§ **WHAT YOU HAVE TO DO**
Work out how many lines of the material below mention the word "computer"; reply with the number only.
********************
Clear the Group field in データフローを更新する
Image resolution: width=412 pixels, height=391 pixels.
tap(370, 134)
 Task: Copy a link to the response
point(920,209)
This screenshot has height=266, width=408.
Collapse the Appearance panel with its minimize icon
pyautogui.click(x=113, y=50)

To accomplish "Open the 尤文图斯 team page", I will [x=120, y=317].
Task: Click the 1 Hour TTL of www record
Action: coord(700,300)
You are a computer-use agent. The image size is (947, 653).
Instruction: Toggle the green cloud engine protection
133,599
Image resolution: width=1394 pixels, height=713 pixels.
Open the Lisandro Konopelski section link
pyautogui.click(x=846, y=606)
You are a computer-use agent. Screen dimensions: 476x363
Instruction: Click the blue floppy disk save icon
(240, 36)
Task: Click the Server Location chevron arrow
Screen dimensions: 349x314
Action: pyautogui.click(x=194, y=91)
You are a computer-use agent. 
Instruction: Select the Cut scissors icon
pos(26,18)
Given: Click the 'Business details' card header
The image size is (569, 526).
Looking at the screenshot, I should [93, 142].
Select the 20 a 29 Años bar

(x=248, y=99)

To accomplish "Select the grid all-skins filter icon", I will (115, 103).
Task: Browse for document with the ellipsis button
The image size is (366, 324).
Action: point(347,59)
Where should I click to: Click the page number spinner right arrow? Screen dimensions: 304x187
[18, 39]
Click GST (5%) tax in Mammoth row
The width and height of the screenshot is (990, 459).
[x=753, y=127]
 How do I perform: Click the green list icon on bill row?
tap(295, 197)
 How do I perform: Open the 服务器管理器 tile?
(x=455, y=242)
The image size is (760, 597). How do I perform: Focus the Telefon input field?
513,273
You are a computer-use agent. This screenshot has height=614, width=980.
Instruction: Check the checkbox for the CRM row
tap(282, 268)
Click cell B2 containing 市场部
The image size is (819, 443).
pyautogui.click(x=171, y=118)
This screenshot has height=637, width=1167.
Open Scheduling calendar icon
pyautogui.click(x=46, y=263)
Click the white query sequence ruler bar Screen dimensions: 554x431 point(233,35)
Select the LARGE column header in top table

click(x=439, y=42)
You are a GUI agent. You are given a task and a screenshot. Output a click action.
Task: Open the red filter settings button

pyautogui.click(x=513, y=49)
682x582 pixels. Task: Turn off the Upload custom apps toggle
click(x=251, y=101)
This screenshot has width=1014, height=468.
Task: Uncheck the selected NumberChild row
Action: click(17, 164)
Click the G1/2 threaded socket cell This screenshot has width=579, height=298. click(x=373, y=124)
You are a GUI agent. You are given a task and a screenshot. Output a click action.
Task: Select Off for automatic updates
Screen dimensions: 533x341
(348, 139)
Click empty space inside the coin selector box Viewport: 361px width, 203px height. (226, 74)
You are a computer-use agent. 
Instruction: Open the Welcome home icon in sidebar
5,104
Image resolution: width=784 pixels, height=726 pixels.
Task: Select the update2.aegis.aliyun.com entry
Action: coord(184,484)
********************
§ **TASK RESPONSE**
5